WHAT TO DO: Only lines holding "sidebar" are needed; copy each of them from the data below.

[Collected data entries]

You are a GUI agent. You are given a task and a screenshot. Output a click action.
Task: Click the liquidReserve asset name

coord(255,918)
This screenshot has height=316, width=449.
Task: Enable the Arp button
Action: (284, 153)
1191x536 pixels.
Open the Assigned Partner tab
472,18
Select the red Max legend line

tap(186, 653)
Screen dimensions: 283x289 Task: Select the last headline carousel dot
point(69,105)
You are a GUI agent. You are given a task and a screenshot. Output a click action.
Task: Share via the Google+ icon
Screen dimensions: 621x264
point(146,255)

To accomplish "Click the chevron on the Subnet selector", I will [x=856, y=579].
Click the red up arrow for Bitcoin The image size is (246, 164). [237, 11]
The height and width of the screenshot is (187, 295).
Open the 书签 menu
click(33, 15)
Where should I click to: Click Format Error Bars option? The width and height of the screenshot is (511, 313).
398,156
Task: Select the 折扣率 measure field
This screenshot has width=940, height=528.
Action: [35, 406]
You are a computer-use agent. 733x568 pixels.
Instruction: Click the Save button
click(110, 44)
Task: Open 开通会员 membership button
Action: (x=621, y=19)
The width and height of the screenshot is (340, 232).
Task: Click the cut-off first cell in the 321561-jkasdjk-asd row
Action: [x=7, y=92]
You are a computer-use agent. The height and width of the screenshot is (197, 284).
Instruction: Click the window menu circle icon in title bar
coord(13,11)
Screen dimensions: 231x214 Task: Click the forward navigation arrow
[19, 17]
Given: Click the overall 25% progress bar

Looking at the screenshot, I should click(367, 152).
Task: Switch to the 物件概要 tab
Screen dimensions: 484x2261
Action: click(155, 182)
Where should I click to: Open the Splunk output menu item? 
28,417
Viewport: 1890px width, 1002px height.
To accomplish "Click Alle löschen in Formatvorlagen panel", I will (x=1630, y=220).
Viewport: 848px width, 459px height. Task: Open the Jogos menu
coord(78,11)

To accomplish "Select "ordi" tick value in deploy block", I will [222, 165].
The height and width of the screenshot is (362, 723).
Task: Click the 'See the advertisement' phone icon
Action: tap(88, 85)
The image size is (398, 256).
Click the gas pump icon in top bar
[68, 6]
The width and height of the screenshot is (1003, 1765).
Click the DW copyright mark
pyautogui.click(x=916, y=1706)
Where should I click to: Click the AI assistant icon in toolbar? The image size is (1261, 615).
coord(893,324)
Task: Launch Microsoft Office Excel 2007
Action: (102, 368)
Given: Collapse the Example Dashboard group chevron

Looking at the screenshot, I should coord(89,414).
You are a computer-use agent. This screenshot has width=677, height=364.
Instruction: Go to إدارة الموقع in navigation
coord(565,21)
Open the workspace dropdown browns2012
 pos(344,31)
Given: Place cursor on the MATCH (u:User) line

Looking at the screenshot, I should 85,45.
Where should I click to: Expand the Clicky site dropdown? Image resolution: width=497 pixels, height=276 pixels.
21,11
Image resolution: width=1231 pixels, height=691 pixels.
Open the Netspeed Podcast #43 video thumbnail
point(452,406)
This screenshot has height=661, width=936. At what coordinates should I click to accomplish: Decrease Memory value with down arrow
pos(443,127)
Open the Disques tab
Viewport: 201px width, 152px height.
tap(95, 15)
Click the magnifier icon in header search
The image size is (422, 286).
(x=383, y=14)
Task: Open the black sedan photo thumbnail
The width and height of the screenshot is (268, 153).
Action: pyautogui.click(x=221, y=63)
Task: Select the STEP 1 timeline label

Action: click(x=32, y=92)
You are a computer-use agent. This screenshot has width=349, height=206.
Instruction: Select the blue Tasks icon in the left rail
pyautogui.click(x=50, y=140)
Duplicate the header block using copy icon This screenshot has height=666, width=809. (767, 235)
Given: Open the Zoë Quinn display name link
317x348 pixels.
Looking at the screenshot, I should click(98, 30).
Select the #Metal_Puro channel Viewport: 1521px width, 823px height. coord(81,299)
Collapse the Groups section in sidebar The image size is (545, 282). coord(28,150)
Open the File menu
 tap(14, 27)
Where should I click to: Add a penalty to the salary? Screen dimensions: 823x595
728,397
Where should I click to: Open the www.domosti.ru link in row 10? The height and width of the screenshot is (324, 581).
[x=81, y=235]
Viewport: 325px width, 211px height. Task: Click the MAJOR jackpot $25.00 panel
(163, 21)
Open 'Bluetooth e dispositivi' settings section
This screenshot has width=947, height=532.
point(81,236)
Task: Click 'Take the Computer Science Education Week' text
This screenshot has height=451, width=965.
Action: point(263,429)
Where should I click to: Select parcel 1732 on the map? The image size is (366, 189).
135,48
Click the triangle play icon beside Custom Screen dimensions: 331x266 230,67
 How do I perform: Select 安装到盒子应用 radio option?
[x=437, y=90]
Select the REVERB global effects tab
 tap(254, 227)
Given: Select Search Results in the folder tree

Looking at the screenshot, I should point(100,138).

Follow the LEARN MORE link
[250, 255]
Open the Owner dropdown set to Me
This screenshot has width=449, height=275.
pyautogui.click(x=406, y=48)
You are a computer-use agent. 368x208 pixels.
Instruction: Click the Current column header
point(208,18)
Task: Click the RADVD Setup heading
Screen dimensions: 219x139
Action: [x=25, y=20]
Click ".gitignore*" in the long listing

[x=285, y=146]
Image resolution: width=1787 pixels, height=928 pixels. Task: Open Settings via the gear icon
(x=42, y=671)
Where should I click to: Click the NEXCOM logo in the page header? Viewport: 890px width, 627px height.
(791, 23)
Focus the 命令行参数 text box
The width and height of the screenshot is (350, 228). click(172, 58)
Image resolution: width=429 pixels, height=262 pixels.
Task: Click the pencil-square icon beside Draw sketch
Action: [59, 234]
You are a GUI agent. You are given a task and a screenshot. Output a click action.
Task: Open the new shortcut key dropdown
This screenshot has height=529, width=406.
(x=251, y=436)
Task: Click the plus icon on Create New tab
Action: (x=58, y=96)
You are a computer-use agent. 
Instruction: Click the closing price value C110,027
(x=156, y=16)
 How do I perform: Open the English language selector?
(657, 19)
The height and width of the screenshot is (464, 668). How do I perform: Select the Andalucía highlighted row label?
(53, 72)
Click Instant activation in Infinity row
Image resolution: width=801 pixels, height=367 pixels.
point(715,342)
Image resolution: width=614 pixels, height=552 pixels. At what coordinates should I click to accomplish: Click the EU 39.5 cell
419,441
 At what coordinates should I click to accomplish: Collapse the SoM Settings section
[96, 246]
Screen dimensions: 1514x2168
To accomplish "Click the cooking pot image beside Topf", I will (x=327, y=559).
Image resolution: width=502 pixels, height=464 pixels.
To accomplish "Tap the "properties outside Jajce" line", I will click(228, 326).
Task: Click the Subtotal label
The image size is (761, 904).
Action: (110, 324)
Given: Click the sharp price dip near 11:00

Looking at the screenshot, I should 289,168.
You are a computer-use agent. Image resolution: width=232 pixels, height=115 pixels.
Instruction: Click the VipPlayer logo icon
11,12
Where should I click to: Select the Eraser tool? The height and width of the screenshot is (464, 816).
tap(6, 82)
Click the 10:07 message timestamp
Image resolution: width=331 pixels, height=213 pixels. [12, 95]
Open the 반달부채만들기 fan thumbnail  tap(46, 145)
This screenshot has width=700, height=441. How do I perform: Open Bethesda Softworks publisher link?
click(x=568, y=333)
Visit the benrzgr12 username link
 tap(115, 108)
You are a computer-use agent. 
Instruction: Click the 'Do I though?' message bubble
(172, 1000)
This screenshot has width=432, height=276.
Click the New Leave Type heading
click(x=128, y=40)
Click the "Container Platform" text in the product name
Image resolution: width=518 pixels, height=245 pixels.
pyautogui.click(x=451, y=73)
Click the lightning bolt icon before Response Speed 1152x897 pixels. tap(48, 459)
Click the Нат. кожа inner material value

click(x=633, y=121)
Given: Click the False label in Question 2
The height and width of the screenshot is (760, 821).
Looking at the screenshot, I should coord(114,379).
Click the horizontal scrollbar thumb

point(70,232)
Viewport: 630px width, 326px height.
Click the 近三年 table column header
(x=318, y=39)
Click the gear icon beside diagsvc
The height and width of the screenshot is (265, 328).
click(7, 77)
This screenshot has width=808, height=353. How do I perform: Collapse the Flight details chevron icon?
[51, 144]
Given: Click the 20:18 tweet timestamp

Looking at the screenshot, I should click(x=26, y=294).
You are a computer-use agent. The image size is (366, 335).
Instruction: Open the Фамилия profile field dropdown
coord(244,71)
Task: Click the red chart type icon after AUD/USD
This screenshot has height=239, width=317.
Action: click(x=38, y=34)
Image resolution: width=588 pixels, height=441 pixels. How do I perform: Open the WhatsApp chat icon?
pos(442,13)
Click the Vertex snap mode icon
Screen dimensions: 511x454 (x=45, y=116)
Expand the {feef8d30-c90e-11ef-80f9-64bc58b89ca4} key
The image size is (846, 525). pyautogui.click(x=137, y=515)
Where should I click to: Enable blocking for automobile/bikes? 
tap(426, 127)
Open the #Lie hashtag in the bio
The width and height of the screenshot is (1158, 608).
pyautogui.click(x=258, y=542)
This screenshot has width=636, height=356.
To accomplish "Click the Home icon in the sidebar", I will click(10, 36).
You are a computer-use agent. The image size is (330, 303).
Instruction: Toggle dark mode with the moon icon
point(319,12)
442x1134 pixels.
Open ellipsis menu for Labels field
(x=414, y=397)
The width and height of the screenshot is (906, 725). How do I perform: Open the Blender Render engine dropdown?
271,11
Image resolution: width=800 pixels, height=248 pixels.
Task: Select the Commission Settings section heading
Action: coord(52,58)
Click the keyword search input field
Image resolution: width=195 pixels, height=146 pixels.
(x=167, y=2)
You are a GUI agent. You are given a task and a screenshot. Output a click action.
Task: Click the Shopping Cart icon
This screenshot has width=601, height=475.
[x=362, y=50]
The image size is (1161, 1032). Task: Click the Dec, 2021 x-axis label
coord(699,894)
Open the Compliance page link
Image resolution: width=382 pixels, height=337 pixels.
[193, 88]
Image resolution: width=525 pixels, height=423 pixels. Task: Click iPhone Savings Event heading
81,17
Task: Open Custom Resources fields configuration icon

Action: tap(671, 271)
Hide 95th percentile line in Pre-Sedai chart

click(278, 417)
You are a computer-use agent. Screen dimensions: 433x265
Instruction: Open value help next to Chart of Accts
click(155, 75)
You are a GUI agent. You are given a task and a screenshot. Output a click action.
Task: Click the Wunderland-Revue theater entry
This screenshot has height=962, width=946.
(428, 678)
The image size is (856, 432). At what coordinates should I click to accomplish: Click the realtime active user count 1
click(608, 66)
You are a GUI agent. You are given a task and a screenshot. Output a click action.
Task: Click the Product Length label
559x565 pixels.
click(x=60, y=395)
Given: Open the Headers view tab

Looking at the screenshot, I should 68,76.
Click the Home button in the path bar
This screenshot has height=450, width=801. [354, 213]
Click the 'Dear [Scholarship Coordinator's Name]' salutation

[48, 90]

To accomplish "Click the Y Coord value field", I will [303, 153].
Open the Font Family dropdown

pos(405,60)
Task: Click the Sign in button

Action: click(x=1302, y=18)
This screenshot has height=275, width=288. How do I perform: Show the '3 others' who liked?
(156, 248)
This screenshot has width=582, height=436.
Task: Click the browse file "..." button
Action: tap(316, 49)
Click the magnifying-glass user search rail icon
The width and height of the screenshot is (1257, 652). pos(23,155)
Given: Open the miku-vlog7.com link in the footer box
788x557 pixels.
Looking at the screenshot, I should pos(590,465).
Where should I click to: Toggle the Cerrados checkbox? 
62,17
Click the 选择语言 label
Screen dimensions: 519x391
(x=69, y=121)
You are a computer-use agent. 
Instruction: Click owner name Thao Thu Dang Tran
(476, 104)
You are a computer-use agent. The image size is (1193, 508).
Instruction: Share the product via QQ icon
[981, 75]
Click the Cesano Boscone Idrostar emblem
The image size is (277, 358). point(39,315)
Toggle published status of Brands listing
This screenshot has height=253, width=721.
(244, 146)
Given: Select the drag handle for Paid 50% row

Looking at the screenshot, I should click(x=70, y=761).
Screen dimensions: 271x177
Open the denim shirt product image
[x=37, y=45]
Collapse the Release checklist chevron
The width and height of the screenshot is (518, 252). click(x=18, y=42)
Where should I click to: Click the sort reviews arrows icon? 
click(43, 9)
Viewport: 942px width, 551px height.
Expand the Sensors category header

EXERCISE RESPONSE:
Collapse the Groups section in sidebar The image size is (545, 282). coord(28,150)
To accomplish "Click the Home icon in the sidebar", I will click(10, 36).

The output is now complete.